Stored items
*** Begin section ***

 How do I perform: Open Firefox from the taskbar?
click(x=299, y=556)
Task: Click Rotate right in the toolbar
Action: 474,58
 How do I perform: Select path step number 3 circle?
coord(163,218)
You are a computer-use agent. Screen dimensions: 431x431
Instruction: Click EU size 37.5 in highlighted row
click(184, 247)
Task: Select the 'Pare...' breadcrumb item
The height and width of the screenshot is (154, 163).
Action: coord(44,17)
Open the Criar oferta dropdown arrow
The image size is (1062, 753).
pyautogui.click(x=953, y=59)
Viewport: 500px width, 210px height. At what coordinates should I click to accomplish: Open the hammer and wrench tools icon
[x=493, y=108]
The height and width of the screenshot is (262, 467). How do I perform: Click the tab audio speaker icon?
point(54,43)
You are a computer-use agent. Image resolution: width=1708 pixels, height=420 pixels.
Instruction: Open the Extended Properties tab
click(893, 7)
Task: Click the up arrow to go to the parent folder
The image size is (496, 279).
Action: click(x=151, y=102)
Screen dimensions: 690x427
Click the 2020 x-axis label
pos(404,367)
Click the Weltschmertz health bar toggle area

*** End section ***

**Activity:** Look through the entries for the string "arrow". Every line that has it belongs in the answer.

**Answer area:**
Open the Criar oferta dropdown arrow
Task: Click the up arrow to go to the parent folder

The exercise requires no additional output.